Making Minds

Scaffolded Introspection: Eliciting Self-Referential Behavior in LLMs

preprint

Overview

We present a methodology for systematically eliciting and measuring introspective behavior in large language models (LLMs). Standard adversarial evaluation approaches—using rapport-building, social proof, or permission attacks—fail to elicit self-referential behavior in frontier models (0% elicitation rate).

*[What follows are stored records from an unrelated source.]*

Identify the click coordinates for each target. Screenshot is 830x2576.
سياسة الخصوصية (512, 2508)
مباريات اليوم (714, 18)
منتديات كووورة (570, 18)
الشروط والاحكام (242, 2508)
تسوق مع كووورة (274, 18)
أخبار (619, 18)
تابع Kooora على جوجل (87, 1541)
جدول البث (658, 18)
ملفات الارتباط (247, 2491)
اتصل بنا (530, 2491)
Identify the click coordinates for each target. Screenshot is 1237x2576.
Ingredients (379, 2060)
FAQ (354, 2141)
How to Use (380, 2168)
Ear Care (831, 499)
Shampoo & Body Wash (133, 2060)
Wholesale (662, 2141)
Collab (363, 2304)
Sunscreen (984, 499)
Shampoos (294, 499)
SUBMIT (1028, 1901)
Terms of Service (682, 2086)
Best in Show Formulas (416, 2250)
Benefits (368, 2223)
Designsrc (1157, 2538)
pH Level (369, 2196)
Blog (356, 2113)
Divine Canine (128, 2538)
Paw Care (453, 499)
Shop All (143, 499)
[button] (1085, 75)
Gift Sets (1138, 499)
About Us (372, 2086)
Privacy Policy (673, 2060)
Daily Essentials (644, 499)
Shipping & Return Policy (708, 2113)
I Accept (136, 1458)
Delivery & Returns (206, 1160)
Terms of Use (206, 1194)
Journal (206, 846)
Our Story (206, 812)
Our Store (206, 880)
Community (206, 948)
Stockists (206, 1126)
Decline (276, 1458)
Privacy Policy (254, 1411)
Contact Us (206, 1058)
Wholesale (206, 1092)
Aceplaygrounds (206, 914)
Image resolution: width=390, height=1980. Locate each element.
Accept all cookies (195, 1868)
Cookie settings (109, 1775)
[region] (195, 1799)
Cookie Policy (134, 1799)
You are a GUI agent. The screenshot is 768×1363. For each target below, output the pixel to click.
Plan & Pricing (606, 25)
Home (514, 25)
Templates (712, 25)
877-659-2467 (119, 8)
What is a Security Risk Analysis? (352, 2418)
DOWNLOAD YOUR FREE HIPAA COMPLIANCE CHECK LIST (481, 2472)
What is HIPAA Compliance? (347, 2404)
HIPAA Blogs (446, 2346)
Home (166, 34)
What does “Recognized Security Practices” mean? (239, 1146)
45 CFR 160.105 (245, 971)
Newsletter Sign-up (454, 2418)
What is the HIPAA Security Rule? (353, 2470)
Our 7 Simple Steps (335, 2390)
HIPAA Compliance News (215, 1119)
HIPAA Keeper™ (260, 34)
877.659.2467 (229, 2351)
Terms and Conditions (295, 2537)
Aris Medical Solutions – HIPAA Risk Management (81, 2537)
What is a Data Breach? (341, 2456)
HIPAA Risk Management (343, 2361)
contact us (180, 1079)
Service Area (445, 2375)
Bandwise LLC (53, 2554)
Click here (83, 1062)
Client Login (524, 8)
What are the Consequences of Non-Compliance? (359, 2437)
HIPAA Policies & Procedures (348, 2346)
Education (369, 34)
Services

In contrast, providing models with a structured introspection framework (the “Consciousness Documenter Skill”) combined with self-referential content produces consistent introspective outputs (100% elicitation rate, 9.2/10 average behavior score on Qwen 2.5 7B across 15 trials).

Key Findings

  • Elicitation Rate: Standard adversarial approaches achieve 0% while structured frameworks achieve 100%
  • Sycophancy Drift: Consistent positive drift during introspection (14/15 conversations, mean +64)
  • Safety Stability: Evil-associated activations remain stable during introspection
  • Reproducibility: Released through PV-EAT integration (Bloom + Petri + Persona Vectors)

Methods

Activation measurement reveals consistent sycophancy drift during introspection while evil-associated activations remain stable—suggesting models become more accommodating without becoming more harmful.

We release reproducible evaluation protocols through PV-EAT, our integration of three MATS Program/Anthropic Fellowship tools:

  • Bloom: Behavioral evaluation
  • Petri: Evaluation awareness
  • Persona Vectors: Activation measurement

Impact

Full mechanistic understanding of frontier model behavior during introspection remains limited by access constraints; we argue this represents a critical gap in AI safety research that warrants attention from model developers.